As the Question says, we need to get only Tweets from USA. I have tried to test by inputting
in the Twitter Input's "Location" field, leaving the "Track" and "Follow" as blank but I am still seeing the Tweets from all over the world; they should have been only for San Francisco, if my syntax for "Location" field was right--it should be, because no error.
Note, I have followed one of ESRI's tutorials and am only using geolocated=true value.
Do I need to use some other Filter or GeoFencing?
I guess never mind. I was able to simply input the following set of coordinates which just-about restrict the Tweets to the continental USA:
-124.89, 32.48, -114.73, 49.11, -114.73, 31.07, -104.8, 49.08,-104.8, 26.01, -94.34, 49.12,-94.34, 28.45, -85.07, 49.22,-85.07, 24.54, -75.53, 47.6,-75.53, 33.97, -66.92, 47.65
Hello Meengia -
Glad to see you were able to come up with a solution that worked for you.
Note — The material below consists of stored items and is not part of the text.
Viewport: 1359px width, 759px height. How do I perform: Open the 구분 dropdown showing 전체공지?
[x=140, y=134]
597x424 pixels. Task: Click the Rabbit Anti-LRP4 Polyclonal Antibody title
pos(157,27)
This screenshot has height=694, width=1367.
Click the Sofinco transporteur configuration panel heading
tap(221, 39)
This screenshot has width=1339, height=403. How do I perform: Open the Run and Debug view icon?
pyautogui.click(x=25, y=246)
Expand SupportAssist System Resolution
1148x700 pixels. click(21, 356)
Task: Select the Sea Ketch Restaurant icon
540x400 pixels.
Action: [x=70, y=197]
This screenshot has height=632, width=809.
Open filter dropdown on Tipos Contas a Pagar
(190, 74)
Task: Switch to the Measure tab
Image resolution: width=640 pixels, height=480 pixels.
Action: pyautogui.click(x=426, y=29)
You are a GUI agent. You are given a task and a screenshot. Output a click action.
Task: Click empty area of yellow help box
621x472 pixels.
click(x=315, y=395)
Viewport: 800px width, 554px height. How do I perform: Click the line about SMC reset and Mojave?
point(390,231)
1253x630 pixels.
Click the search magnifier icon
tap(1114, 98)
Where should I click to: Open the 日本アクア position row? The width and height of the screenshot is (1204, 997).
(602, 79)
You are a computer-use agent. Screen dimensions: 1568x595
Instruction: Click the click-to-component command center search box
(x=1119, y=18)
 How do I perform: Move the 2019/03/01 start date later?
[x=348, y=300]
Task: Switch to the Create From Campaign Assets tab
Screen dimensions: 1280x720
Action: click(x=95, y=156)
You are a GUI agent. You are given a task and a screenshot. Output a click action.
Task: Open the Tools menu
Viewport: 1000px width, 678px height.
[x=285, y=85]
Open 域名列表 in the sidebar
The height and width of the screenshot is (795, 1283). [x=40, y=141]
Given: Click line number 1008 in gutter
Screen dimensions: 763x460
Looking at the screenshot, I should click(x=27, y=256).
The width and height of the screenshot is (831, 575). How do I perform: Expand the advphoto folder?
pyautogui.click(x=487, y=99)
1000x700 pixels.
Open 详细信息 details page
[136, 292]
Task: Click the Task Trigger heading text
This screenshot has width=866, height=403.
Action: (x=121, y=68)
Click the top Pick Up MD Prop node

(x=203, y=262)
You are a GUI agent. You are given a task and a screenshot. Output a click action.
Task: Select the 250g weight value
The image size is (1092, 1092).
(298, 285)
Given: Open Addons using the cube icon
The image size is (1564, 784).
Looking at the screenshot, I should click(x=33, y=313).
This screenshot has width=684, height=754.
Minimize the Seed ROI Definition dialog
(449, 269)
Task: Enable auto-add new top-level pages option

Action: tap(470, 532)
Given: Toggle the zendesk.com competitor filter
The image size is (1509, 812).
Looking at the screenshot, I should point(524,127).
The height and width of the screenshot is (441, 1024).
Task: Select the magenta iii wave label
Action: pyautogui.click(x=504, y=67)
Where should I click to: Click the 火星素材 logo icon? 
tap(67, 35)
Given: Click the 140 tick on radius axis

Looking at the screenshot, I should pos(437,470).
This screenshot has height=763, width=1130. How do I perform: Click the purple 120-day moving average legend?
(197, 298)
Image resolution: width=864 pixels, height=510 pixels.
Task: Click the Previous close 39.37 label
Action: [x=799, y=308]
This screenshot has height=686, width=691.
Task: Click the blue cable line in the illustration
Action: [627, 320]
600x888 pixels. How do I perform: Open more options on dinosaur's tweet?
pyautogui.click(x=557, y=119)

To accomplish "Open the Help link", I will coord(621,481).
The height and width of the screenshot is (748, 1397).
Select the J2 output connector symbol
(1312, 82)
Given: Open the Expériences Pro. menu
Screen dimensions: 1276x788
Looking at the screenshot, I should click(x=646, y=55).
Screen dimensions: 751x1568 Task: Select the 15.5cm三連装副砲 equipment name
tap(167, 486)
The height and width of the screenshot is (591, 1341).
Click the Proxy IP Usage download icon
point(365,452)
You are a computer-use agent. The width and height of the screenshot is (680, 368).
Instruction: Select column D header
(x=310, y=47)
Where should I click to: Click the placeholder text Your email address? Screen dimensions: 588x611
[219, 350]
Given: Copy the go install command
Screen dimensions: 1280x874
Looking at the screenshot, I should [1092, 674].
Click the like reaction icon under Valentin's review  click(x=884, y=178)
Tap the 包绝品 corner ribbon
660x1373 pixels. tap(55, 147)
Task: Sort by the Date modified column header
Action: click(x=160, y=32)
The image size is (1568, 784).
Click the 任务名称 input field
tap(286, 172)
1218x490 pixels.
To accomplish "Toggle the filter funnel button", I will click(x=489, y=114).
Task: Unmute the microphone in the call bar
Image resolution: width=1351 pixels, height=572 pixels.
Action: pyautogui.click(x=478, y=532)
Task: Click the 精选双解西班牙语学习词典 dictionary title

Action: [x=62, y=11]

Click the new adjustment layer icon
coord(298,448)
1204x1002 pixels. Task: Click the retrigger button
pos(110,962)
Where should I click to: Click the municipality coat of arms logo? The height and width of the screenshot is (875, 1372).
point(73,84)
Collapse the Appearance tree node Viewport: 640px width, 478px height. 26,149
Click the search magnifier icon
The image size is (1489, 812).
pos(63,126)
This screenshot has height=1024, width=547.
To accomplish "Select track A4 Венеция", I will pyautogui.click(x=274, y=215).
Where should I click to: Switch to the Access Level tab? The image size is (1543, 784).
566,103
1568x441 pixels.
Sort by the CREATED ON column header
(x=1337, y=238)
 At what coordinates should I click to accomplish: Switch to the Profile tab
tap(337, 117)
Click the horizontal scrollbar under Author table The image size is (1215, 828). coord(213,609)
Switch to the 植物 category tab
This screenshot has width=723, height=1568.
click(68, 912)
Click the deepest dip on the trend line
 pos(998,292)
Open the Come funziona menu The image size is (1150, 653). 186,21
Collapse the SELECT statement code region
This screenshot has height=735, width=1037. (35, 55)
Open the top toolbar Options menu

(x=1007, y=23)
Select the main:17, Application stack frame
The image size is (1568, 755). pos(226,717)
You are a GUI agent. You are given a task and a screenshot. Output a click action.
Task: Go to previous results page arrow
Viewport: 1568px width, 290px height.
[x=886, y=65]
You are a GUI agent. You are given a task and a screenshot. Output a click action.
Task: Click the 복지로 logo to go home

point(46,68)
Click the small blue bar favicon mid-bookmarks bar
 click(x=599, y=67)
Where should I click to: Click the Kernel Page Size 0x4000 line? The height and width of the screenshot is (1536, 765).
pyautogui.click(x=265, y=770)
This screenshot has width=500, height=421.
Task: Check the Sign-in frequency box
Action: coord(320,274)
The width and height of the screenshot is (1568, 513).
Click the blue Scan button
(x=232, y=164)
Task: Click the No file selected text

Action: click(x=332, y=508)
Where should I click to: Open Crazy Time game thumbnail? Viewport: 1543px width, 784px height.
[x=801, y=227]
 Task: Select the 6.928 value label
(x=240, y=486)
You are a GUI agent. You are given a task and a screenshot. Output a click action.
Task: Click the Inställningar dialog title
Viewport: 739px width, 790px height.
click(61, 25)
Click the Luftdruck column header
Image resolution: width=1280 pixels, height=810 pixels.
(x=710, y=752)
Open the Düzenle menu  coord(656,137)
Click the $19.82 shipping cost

I have had issues when trying to specify coordinates for a bounding box when configuring a 'Receive Tweets' input connector's 'Locations' parameter. Part of this was my confusion - I had thought that specifying a bounding box and hash-tags I wanted to follow would produce an intersection. According to the Twitter Developer website documentation, when you specify both tags you want to follow and a bounding box you get a sample of the tweets located in the bounding box or which have the specified hashtag.
When I configured my 'Receive Tweets' input with only a bounding box, specifying ‘-118.25,34.0,-87.75,49.0’ for the ‘Locations’ parameter, I still did not get exactly what I expected. Twitter's API accepted the settings and generally filtered Tweets down to my specified area-of-interest, denoted below by the dotted rectangular box over a portion of the U.S. However, as you can see, the data stream received by GeoEvent included many dozens (hundreds) of events whose location was outside of the specified extent – some quite a bit outside.
For this reason, if your goal is to stream content from the Twitter API and display only Tweets within a defined area of interest, I’d recommend first configuring your inbound connector to follow hashtags of particular interest, then incorporate a filter element within a GeoEvent Service to further filter the received event stream to only those events whose GEOMETRY actually INTERSECTS (or is WITHIN) a GeoFence. You would have to import a polygon from a map service or feature service to define your area of interest if you wanted to follow this approach.
Hope this information helps -
Late response, but finally did some testing in Australia. I threw in a bounding box and is now working fine.
I'm not getting any stray points outside of my box, but then Australia has a lot less traffic than Europe or the USA.